The Aceh Tsunami Museum is
a museum in Banda Aceh that was designed as a symbolic monument to the 2004
Indian Ocean earthquake and tsunami disaster as well as a disaster education
center and emergency shelter in the event of another tsunami. The museum was
founded in 2009 located in Banda Aceh, Indonesia.
The Tsunami Museum in
Banda Aceh designed by architects from Bandung, West Java, Ridwan Kamil is a
design that won an international competition held in 2007 in commemoration of
the 2004 tsunami disaster. The building has the concept of rumoh Aceh and on
escape hill and as the main reference is Islamic values, local culture, and
tsunami abstraction.
This museum is a
four-story structure with an area of 2,500 m² with curved walls covered with
geometric relief. Inside, visitors enter through a narrow and dark alley
between two high water walls to recreate the atmosphere and panic during the
tsunami.
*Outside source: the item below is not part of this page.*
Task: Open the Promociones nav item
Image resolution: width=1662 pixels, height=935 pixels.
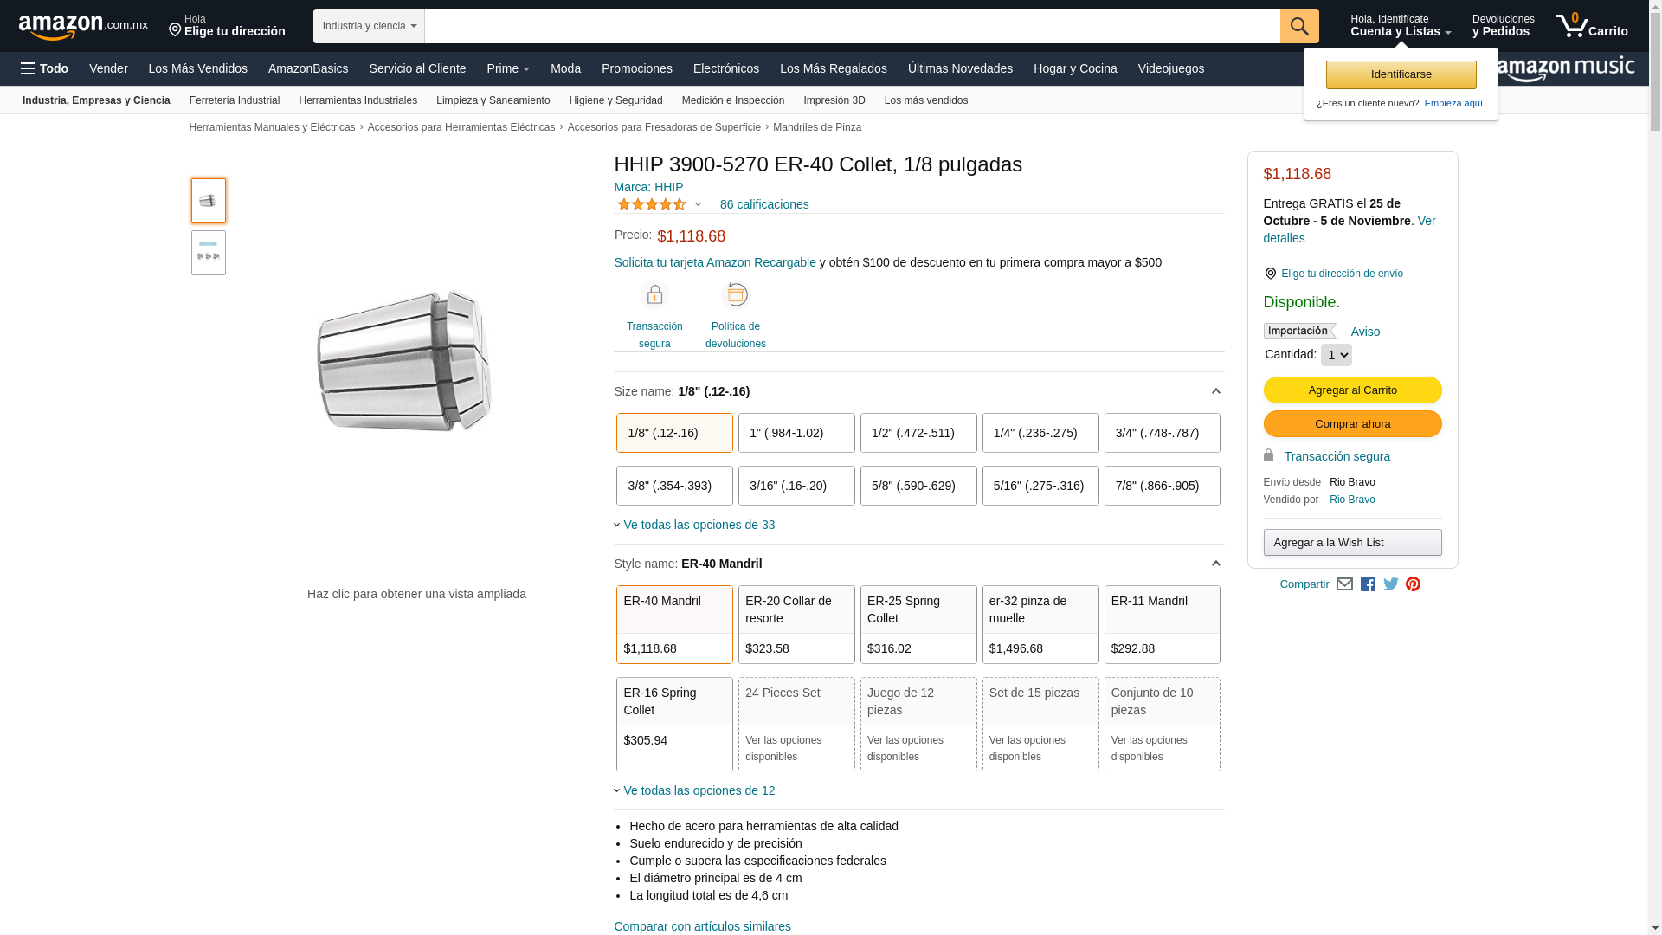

The museum wall is decorated with pictures of Saman dancing people, a
symbolic meaning of the Acehnese tribe's strength, discipline, and religious
beliefs. From above, the roof forms a sea wave. The ground floor was designed
like a traditional Aceh stilt house that survived the brunt of the tsunami.
This building commemorates the victims, whose names are listed on the walls of
one of the museum's deepest spaces, and the people who survived this disaster.
In addition to its role as a memorial to the dead, the museum is also useful as
a place of refuge from such disasters in the future, including the
"refugee hill" for visitors if a tsunami occurs again.